In London, a picture of subdued growth from 2015 went into reverse post-2022, as expensive mortgages made it harder for buyers to stretch to homes that are out of their reach. In swathes of London in recent years, prices have fallen steadily as a toxic combination of pricey mortgages, higher property purchase tax (stamp duty) — even for first-time buyers — and a lack of affordability have combined to slow sales. In the most expensive areas, this is most acute, as high-end buyers are put off by non-dom rules. First-time buyer mortgage payments now take up 34.3 per cent of their take-home pay, in contrast to 15.3 per cent in 1996, at the start of the housing boom.
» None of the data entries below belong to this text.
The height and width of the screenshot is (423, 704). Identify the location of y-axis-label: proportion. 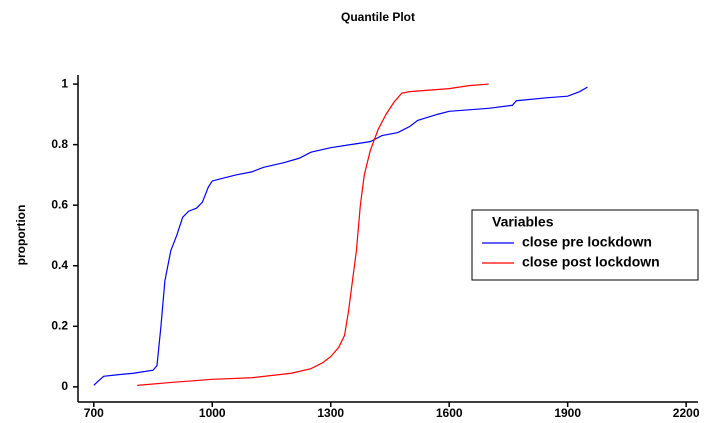
(21, 236).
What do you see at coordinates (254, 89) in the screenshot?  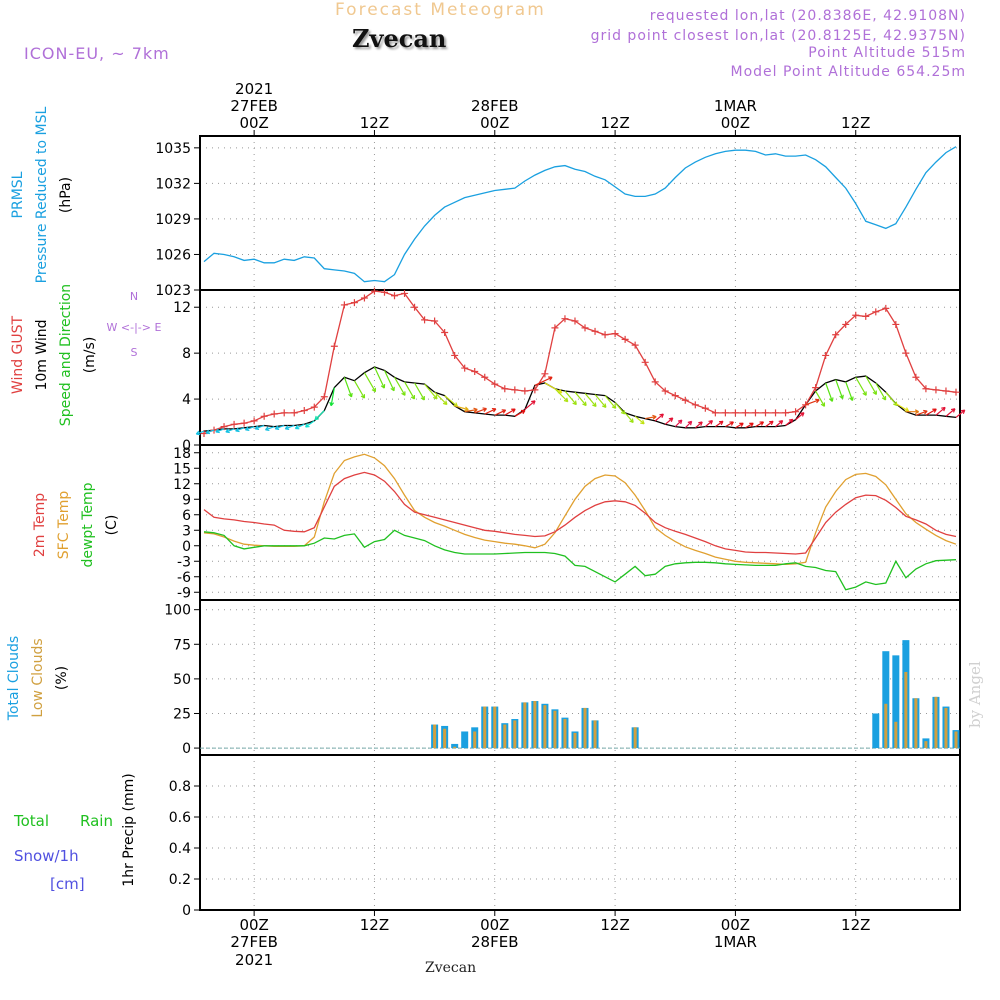 I see `top-date-label: 2021` at bounding box center [254, 89].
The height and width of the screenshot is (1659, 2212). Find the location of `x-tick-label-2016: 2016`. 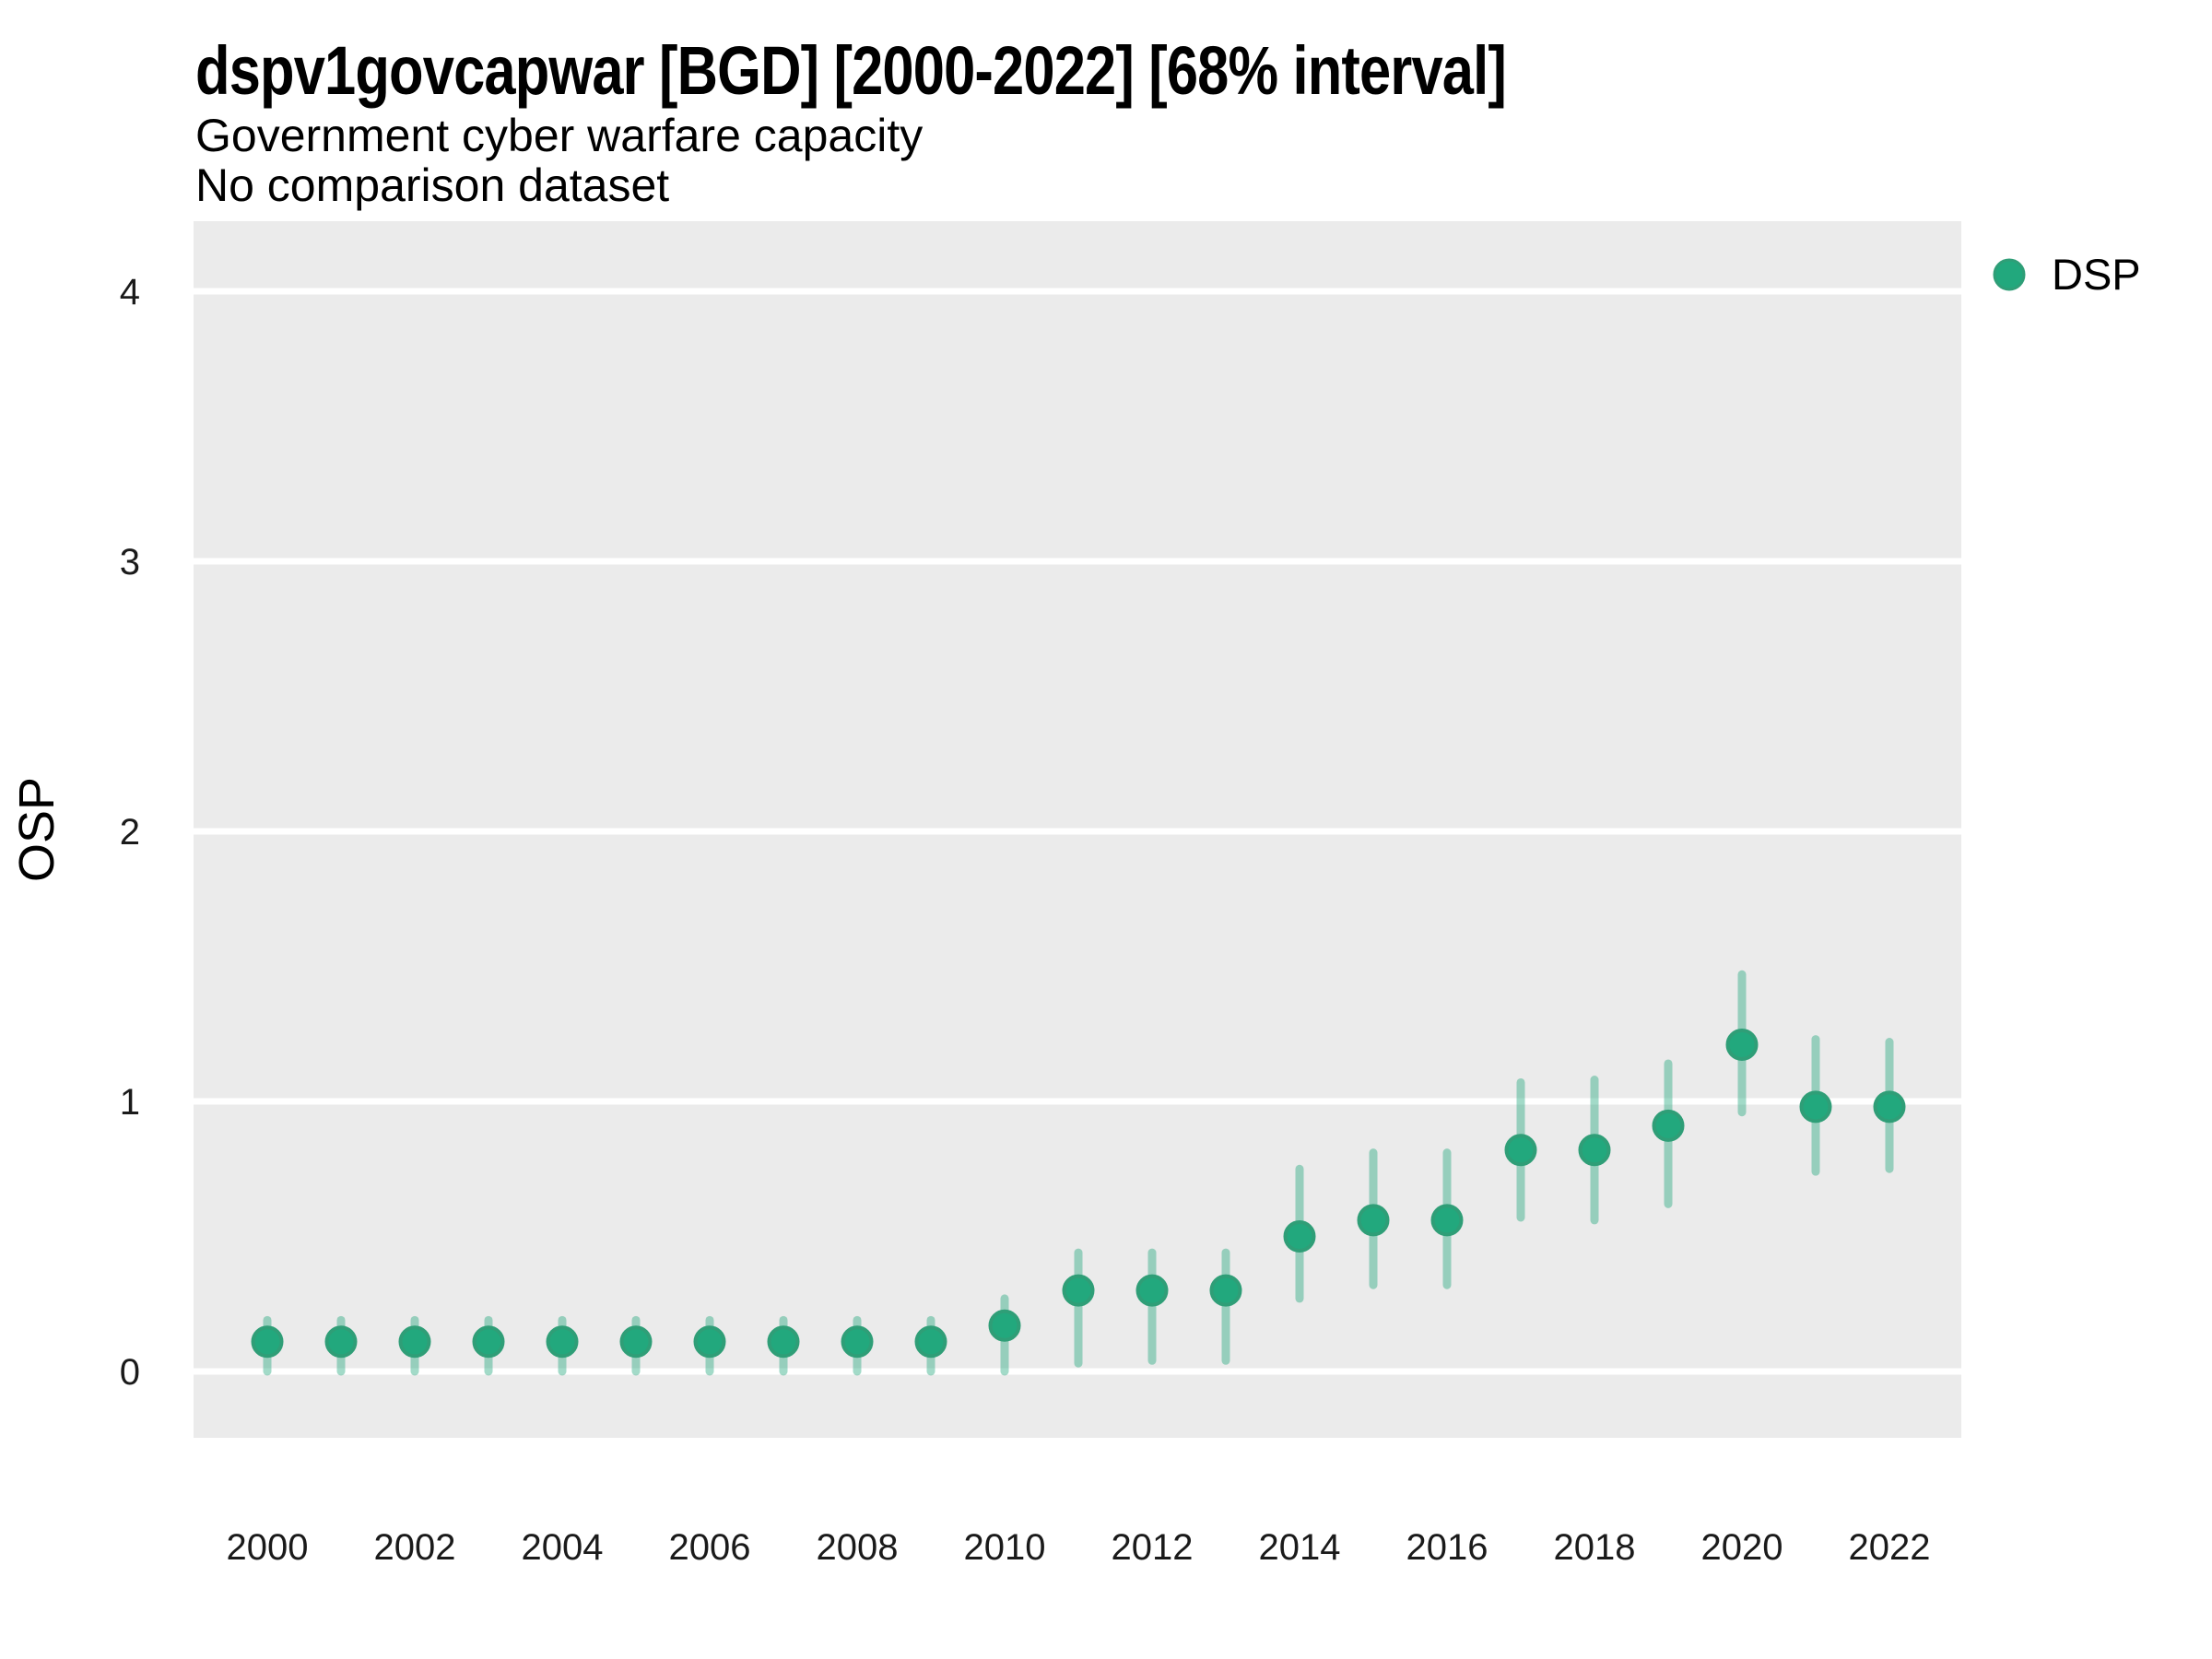

x-tick-label-2016: 2016 is located at coordinates (1447, 1548).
Data from PropCast, a housing data analyst, found that some of London’s residential markets are in deep-freeze, with as few as one in ten homes advertised for sale being under offer in middle-class areas in August. This is the precise statistic in EC2 (Shoreditch and Hackney), and the picture is similar in NW4 (Hendon and Brent Cross), where there has been large-scale development, but only 12 per cent of homes up for sale are attracting interest. In W1 (Mayfair, Fitzrovia) it’s 8 per cent.

Some of previously booming London areas have experienced serious price falls since their post-Covid peak, with the City of London down nearly 20 per cent in three years.

And yet, there are affluent areas where special circumstances create a bubble of property market business. Cambridge, home to a huge science and technology boom in the past 20 years, has been a notably strong performer with a 28 per cent increase in prices after inflation.

PropCast says that this market remains buoyant even after mortgages went up — with 50 per cent of for-sale homes under offer here in August. This microclimate is likely to be sustained as the government invests in infrastructure around the so-called Oxford-Cambridge Arc, including by building a new town at Tempsford, between the two cities, and development taking place in a number of old military bases.